“I may be old-fashioned. But I believe there is such a thing as a search for beauty – a delight in the nice things in the world. And I don’t think one should have to apologize for it.”
– Saul Leiter
Saul Leiter (1923-2013) found warmth in the rain and snow falling on New York City.
Leiter was 23 when he left his native Pittsburgh for New York. The Rabbi’s son schooled in Jewish law and history found his metier in photography. His work was spotted by Edward Steichen, who included 23 of Leiter’s photographs in Always the Young Stranger at the Museum of Modern Art in 1953 and 20 of Leiter’s colour images in the 1957 MoMA conference Experimental Photography in Color.
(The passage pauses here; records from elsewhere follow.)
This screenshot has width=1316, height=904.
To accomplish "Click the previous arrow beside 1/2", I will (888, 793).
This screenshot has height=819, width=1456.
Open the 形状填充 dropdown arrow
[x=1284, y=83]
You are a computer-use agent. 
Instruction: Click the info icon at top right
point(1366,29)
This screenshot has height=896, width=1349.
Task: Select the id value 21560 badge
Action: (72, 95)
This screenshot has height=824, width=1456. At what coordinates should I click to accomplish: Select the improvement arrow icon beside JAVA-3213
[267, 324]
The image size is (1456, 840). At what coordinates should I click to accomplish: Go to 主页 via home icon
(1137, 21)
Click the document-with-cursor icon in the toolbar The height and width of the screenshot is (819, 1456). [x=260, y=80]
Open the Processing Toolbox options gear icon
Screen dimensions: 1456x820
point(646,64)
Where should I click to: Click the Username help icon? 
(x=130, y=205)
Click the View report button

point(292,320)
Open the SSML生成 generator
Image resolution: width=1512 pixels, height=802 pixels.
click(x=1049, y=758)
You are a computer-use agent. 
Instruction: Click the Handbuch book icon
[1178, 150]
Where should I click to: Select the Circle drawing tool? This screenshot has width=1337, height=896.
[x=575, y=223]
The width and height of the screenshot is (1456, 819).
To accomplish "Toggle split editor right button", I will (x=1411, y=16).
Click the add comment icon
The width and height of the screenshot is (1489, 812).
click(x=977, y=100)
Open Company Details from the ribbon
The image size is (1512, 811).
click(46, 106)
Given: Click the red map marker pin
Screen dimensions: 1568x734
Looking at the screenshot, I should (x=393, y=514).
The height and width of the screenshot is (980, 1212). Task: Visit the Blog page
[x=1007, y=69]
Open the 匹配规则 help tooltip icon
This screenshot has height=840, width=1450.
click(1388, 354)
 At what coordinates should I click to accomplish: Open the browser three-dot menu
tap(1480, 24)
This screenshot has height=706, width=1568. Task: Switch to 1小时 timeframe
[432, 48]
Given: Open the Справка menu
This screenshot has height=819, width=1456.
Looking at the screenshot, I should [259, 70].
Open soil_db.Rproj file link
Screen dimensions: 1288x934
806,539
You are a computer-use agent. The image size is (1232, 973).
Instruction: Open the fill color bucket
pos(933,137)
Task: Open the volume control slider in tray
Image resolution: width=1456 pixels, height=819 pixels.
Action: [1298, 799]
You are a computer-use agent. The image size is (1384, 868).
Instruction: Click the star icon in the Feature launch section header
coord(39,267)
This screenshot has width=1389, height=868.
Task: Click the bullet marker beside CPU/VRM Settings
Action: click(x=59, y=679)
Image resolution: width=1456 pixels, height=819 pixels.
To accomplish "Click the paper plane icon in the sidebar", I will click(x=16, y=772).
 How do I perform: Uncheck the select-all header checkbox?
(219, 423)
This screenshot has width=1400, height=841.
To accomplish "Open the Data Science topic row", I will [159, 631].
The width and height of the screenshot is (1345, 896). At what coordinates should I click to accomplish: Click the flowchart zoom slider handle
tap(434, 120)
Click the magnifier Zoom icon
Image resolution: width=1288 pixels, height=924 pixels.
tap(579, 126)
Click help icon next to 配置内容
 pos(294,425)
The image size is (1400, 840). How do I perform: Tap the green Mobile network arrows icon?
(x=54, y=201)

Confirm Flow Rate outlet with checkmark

And as far as fame goes that was largely it until many years later.
“I spent a great deal of my life being ignored,” he told the New Yorker’s Vince Aletti. “I was always very happy that way. Being ignored is a great privilege. That is how I think I learned to see what others do not see and to react to situations differently. I simply looked at the world, not really prepared for anything.” But fame did arrive.
The Saul Leiter Foundation tells us:
In the early 1980s Leiter was faced with financial difficulties that forced the closure of his Fifth Avenue studio. For the next two decades he lived and worked virtually unknown. In 2006, with the help of the art historian Martin Harrison and Howard Greenberg Gallery, the groundbreaking monograph Saul Leiter: Early Color was published by Gerhard Steidl in Germany. What Leiter called his “little book” became an overnight sensation with worldwide distribution and firmly established the artist as an early pioneer in the history of color photography.
“There are the things that are out in the open and then there are the things that are hidden, and life has more to do, the real world has more to do with what is hidden, maybe. You think?”